Pada diri Tan Malaka tampak sesosok ideal indoesia yang bebas. Pada diri Sjahrir, terjelma cita-cita Indonesia yang humanis. Pada diri Natsir, terpancar ideal sosok Indonesia yang religious.

            Dalam rangka memenuhi sifat adil, Bung Hatta mengingatkan, “Yang harus disempurnakan dalam Pancasila, ialah kedudukan manusia sebagai hamba Allah, yang satu sama lain harus merasa bersaudara. Oleh karena itu pula sila kemanusiaan yang adil dan beradab langsung terletak di bawah sila pertama. Dasar kemanusiaan itu harus dilaksanakan dlam pergaulan hidup. Dalam segala hubungan manusia satu sama lain harus berlaku rasa persaudaraan.” Persaudaraan itu menembus batas nasional, yaitu persaudaraan manusia antar bangsa. Dan persaudaraan antarbangsa-bangsa dengan prinsip kesederajatan manusia. Menyangkut sifar peradaban, Ki Hajar Dewantoro mengatakan bahwa, “Pancasila menjelaskan serta menegaskan corak warna atau watak rakyat kita sebagai bangsa-bangsa yang beradab, bangsa yang berkebudayaan, bangsa yang menginsyafi keluhuran dan kehalusan hidup manusia.

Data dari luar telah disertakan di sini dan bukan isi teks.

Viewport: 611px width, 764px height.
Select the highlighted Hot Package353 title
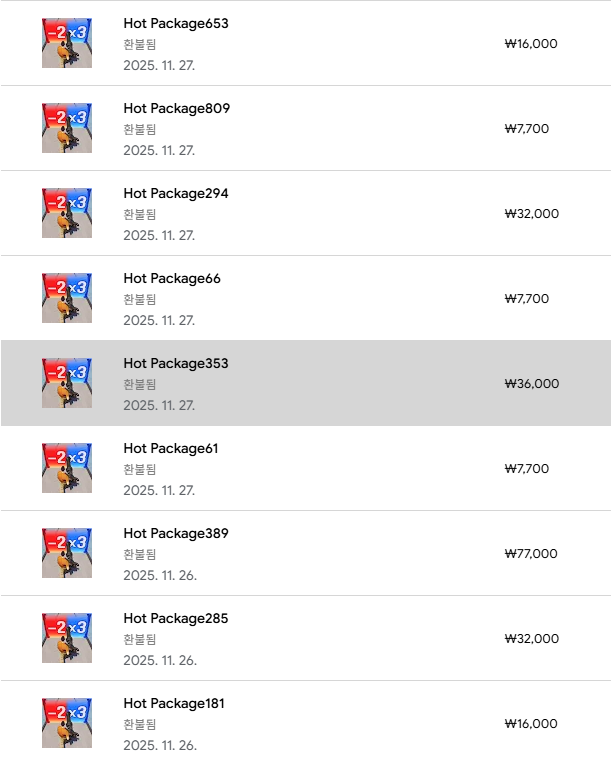point(176,363)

            Sebagaimana kata Bung Karno bahwa kita tidak menganut paham nasionalisme yang picik, melainkan nasioanalisme yang luas. Internasionalisme bagi Soekarno sama dengan “Humanity”, perikemanusiaan. Pendapat seperti ini sesungguhnya bersinggungan dengan berbagai anasir pemikiran internasional, seperti konsepsi kemanusiaan universal dalam agama-agaman serta gerakan sosialisme abad ke-19 dan permulaan abad ke-20. Soekarno juga terinspirasi oleh Gandhi yang pernah mengatakan bahwa “My nationality is humanity”. Namun, Bung Hatta mengingatkan, “berhubung, dengan power politics, kita harus berhati-hati mengartikan internasionalisme sama dengan “humanity”.  Bung Hatta memandanag sila kedua pancasila memiliki konsekuensi ke dalam dan keluar. Ke dalam, menjadi pedoman Negara untuk memuliakan nilai-nilai kemanusiaan dan hak dasar/asasi manusia, dengan menjalankan fungsi “melindungi segenap bangsa indoneisa dan seluruh tanah tumpah darah Indonesia, memajukan kesejahteraan umum, dan mencerdaskan kehidupan bangsa”. Keluar. Menjadi pedoman politik luar negeri bebas aktif dalam rangka “ikut serta melaksanakan ketertiban dunia yang berdasarkan kemerdekaan, perdamaian abadi dan keadilan sosial”.

            Prinsip persaudaraan universal menurut sila Kemanusiaan, yang memberi keseimbangan antara pemenuhan hak individu dan hak sosial (kolektif), menjadi landasan untuk membangun Negara bangsa yang humanis. Dengan prinsip kesamaan kemanusiaan yang adil dan beradab, komitmen kemanusiaan dan ikatan persaudraan bangsa Indonesia menembus batasan-batasan local, nasional, atau regional, menjangkau persaudaraan antarmanusia dan antarbangsa secara global. Kemanusiaan Indonesia yang dicita-citakan oleh para pendiri Republik ini adalah “Kemanusiaan yang Adil dan Beradab” dalam berbagai dimesi dan manifestasinya. Dimensi humanitarianisme dan universalitas hadir begitu kuat mewarnai sila kemanusiaan. Prinsip egalitarianism dan emansipasi tampak kental, meski secara tersirat. Dasar kemanusiaan yang adil dan beradab tidak lain adalah kelanjutan dengan disertai perbuatan dalam praktik hidup dari dasar Ketuhanan Yang Maha Esa. Sebab itulah dalam urutan sila-sila Pancasila letaknya tidak dapat dipisahkan dari dasar Ketuhanan Yang Maha Esa. Seperti juga dengan dasar Ketuhanan Yang Maha Esa, dasar ini sifatnya universal, tidak terikat kepada batas Negara atau corak bangsa. Kalau sila Ketuhanan memberikan tekaanan hubungan yang berdimensi vertikal, yang transcendental, maka sila Kemanusiaan menekankan hubungan horizontal.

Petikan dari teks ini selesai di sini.